> _Input for this task_:
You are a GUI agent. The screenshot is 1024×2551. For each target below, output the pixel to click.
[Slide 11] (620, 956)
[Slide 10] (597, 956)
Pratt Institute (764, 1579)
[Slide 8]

> _What is being asked_: Transcribe the entries above, every line exactly as it reads.

> _Exercise solution_:
You are a GUI agent. The screenshot is 1024×2551. For each target below, output the pixel to click.
[Slide 11] (620, 956)
[Slide 10] (597, 956)
Pratt Institute (764, 1579)
[Slide 8]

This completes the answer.